- _PROBLEM REQUIREMENTS_
Revise the entries below by changing "GUI agent" to "interface agent" wherever it occurs, leaving all other text unchanged.

Entries on where items appear:
--------------------------------------------------

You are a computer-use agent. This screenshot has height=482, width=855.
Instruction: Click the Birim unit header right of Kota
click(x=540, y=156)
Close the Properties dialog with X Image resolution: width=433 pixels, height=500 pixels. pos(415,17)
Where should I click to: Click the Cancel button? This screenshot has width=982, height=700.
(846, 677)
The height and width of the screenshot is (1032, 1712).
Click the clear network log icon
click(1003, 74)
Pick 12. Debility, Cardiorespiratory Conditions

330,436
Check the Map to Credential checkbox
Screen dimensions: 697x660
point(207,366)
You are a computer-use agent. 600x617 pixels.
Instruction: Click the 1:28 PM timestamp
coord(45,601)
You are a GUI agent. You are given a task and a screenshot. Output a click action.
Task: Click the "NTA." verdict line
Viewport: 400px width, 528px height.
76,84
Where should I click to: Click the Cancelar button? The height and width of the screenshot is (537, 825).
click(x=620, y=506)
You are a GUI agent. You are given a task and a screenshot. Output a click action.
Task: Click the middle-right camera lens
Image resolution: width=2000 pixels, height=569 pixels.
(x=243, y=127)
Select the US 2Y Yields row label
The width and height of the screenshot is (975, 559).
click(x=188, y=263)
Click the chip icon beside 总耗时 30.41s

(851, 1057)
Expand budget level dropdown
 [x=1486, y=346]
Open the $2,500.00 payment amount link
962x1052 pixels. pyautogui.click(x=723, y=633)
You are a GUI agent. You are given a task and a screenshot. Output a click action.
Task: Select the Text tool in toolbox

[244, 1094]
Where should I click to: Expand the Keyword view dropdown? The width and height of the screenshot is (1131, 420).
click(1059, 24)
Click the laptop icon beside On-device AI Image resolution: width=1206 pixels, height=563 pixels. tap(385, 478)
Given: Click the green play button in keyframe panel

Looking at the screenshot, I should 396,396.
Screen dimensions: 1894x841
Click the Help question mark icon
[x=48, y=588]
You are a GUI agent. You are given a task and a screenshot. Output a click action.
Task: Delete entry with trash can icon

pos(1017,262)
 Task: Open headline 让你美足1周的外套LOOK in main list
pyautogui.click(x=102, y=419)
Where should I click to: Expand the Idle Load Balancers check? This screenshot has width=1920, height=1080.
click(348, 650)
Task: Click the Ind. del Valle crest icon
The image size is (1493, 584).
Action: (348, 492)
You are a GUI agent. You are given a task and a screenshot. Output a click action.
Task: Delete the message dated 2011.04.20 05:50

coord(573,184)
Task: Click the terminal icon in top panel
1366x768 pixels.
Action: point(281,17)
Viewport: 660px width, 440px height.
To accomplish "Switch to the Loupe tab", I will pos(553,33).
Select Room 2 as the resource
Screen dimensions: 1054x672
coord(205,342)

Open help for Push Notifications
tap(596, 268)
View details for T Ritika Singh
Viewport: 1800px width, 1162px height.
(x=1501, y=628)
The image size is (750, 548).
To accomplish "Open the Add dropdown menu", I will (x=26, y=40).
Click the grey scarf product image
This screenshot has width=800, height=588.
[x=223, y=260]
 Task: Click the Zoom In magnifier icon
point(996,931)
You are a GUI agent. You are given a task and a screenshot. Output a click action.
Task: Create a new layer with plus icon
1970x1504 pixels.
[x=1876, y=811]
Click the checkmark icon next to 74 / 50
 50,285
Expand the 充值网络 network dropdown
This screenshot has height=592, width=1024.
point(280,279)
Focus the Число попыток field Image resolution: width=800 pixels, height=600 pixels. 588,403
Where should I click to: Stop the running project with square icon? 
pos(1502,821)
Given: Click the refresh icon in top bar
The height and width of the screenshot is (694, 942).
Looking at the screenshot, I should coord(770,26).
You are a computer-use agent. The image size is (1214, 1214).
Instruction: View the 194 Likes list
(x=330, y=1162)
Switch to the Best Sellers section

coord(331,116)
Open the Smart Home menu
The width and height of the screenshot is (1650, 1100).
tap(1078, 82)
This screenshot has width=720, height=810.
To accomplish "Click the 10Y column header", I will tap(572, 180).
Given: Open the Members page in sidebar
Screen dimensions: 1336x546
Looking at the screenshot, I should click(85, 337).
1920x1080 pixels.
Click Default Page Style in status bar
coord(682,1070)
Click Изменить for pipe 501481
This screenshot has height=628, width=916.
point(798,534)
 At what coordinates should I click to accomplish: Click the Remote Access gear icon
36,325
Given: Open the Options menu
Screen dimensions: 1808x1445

--------------------------------------------------

- _SOLUTION TO THE PROBLEM_
You are a computer-use agent. This screenshot has height=482, width=855.
Instruction: Click the Birim unit header right of Kota
click(x=540, y=156)
Close the Properties dialog with X Image resolution: width=433 pixels, height=500 pixels. pos(415,17)
Where should I click to: Click the Cancel button? This screenshot has width=982, height=700.
(846, 677)
The height and width of the screenshot is (1032, 1712).
Click the clear network log icon
click(1003, 74)
Pick 12. Debility, Cardiorespiratory Conditions

330,436
Check the Map to Credential checkbox
Screen dimensions: 697x660
point(207,366)
You are a computer-use agent. 600x617 pixels.
Instruction: Click the 1:28 PM timestamp
coord(45,601)
You are a interface agent. You are given a task and a screenshot. Output a click action.
Task: Click the "NTA." verdict line
Viewport: 400px width, 528px height.
76,84
Where should I click to: Click the Cancelar button? The height and width of the screenshot is (537, 825).
click(x=620, y=506)
You are a interface agent. You are given a task and a screenshot. Output a click action.
Task: Click the middle-right camera lens
Image resolution: width=2000 pixels, height=569 pixels.
(x=243, y=127)
Select the US 2Y Yields row label
The width and height of the screenshot is (975, 559).
click(x=188, y=263)
Click the chip icon beside 总耗时 30.41s

(851, 1057)
Expand budget level dropdown
 [x=1486, y=346]
Open the $2,500.00 payment amount link
962x1052 pixels. pyautogui.click(x=723, y=633)
You are a interface agent. You are given a task and a screenshot. Output a click action.
Task: Select the Text tool in toolbox

[244, 1094]
Where should I click to: Expand the Keyword view dropdown? The width and height of the screenshot is (1131, 420).
click(1059, 24)
Click the laptop icon beside On-device AI Image resolution: width=1206 pixels, height=563 pixels. tap(385, 478)
Given: Click the green play button in keyframe panel

Looking at the screenshot, I should 396,396.
Screen dimensions: 1894x841
Click the Help question mark icon
[x=48, y=588]
You are a interface agent. You are given a task and a screenshot. Output a click action.
Task: Delete entry with trash can icon

pos(1017,262)
 Task: Open headline 让你美足1周的外套LOOK in main list
pyautogui.click(x=102, y=419)
Where should I click to: Expand the Idle Load Balancers check? This screenshot has width=1920, height=1080.
click(348, 650)
Task: Click the Ind. del Valle crest icon
The image size is (1493, 584).
Action: (348, 492)
You are a interface agent. You are given a task and a screenshot. Output a click action.
Task: Delete the message dated 2011.04.20 05:50

coord(573,184)
Task: Click the terminal icon in top panel
1366x768 pixels.
Action: point(281,17)
Viewport: 660px width, 440px height.
To accomplish "Switch to the Loupe tab", I will pos(553,33).
Select Room 2 as the resource
Screen dimensions: 1054x672
coord(205,342)

Open help for Push Notifications
tap(596, 268)
View details for T Ritika Singh
Viewport: 1800px width, 1162px height.
(x=1501, y=628)
The image size is (750, 548).
To accomplish "Open the Add dropdown menu", I will (x=26, y=40).
Click the grey scarf product image
This screenshot has width=800, height=588.
[x=223, y=260]
 Task: Click the Zoom In magnifier icon
point(996,931)
You are a interface agent. You are given a task and a screenshot. Output a click action.
Task: Create a new layer with plus icon
1970x1504 pixels.
[x=1876, y=811]
Click the checkmark icon next to 74 / 50
 50,285
Expand the 充值网络 network dropdown
This screenshot has height=592, width=1024.
point(280,279)
Focus the Число попыток field Image resolution: width=800 pixels, height=600 pixels. 588,403
Where should I click to: Stop the running project with square icon? 
pos(1502,821)
Given: Click the refresh icon in top bar
The height and width of the screenshot is (694, 942).
Looking at the screenshot, I should coord(770,26).
You are a computer-use agent. The image size is (1214, 1214).
Instruction: View the 194 Likes list
(x=330, y=1162)
Switch to the Best Sellers section

coord(331,116)
Open the Smart Home menu
The width and height of the screenshot is (1650, 1100).
tap(1078, 82)
This screenshot has width=720, height=810.
To accomplish "Click the 10Y column header", I will tap(572, 180).
Given: Open the Members page in sidebar
Screen dimensions: 1336x546
Looking at the screenshot, I should click(85, 337).
1920x1080 pixels.
Click Default Page Style in status bar
coord(682,1070)
Click Изменить for pipe 501481
This screenshot has height=628, width=916.
point(798,534)
 At what coordinates should I click to accomplish: Click the Remote Access gear icon
36,325
Given: Open the Options menu
Screen dimensions: 1808x1445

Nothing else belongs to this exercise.